Postdoctoral Research Associate
About the Job
Dr. Martine F. Roussel, Department of Tumor Cell Biology, has two exciting new postdoc positions available in her laboratory.
Project 1. MYCN is overexpressed in a variety of childhood cancers, and aberrant MYCN expression is universally associated with a highly aggressive clinical phenotype, metastatic dissemination and low survival rates. The selected postdoc will play a major role in an integrated and multidisciplinary effort to discover and develop PROTACs that will directly degrade the MYCN protein in pediatric solid tumors.
Project 2. Develop novel targeted protein degradation approaches to selectively degrade key oncogenic transcription factors in high risk childhood leukemia and medulloblastoma, two of the leading causes of childhood cancer death. Phenotypic and targeted screening approaches, along with robust computational and structural biology analyses, will be employed to identify and develop molecular glues that will selectively degrade multiple transcription factors. If successful, new therapeutic options for subtypes of pediatric cancers may be identified, and this could lead to further development of therapies to treat many hitherto undruggable cancers.

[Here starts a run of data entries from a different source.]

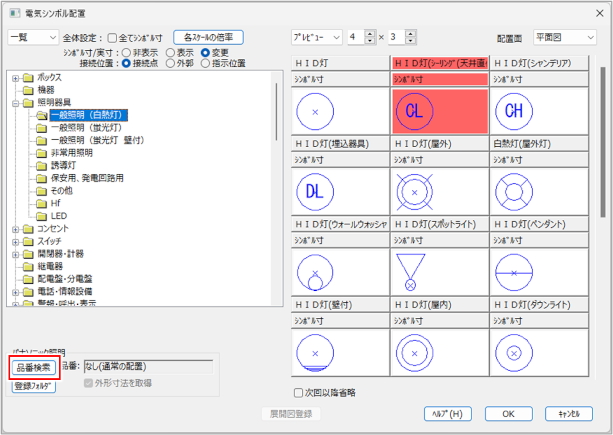The width and height of the screenshot is (613, 435).
Task: Click the OK button
Action: (508, 413)
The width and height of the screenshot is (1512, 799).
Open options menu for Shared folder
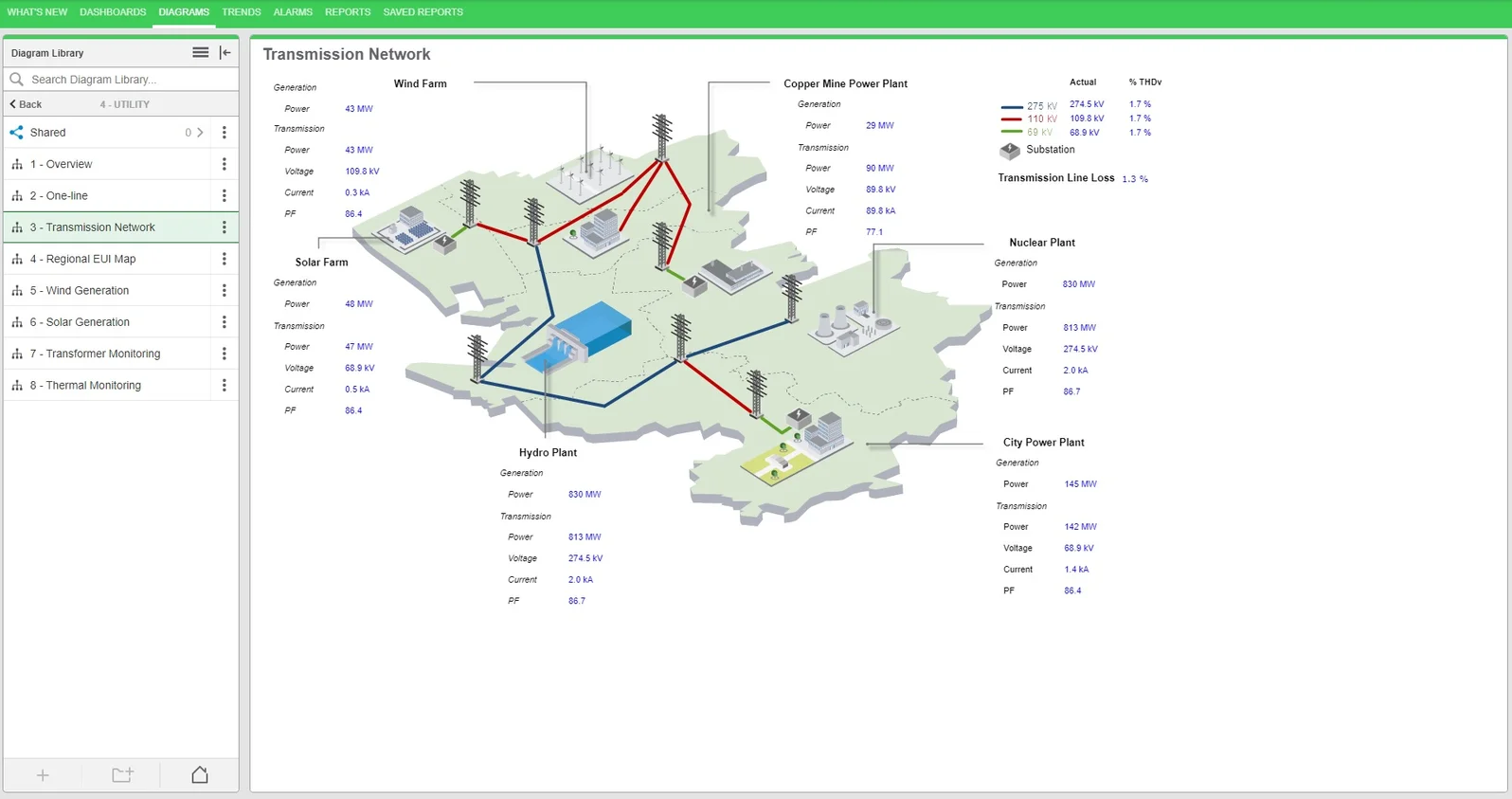pos(225,133)
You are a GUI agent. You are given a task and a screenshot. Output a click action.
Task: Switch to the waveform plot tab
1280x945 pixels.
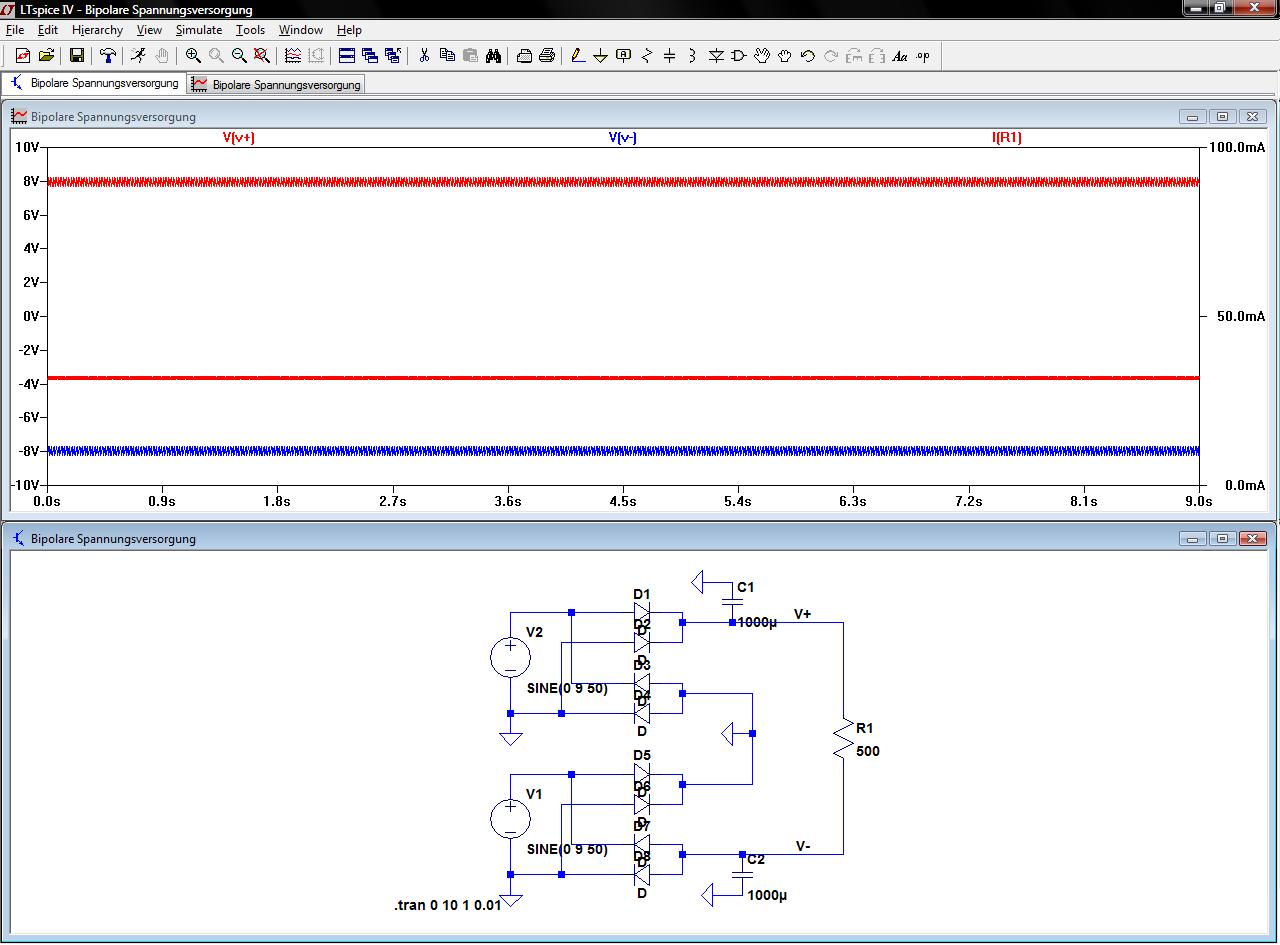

Project 3. Understand the role of histone methyltransferases in MYC-driven Group3 medulloblastoma, the most aggressive form of this pediatric cerebellar disease. High throughput screens of epigenetic regulators using CRISPR-Cas9 gene editing and shRNA identified several chromatin regulators including two histone methyltransferases that regulate MYC expression and antagonize each other. Biomedical and molecular analysis will unravel how these proteins drive medulloblastoma development and progression. Inhibitors developed against these epigenetic regulators might be potential therapeutic targets that will be tested in pre-clinical trials using mouse models and patient-derived xenografts.
Project 4. To target the p53 pathway in atypical thyroid/rhabdoid tumors (ATRTs). ATRTs are aggressive pediatric brain tumors that occur in very young children for whom novel therapies are warranted. We propose to conduct pre-clinical trials in patient-derived orthotopic xenograft (PDOX) models of ATRT to study the effect of compounds that target the p53 pathway in combination with radiation.
If interested, please contact Dr. Roussel by email at firstname.lastname@example.org.
Applicants with a background in Cancer Biology, Chemical Biology and/or Pharmaceutical Sciences are encouraged to apply. Expertise in using xenograft models and targeted protein degradation approaches is preferred.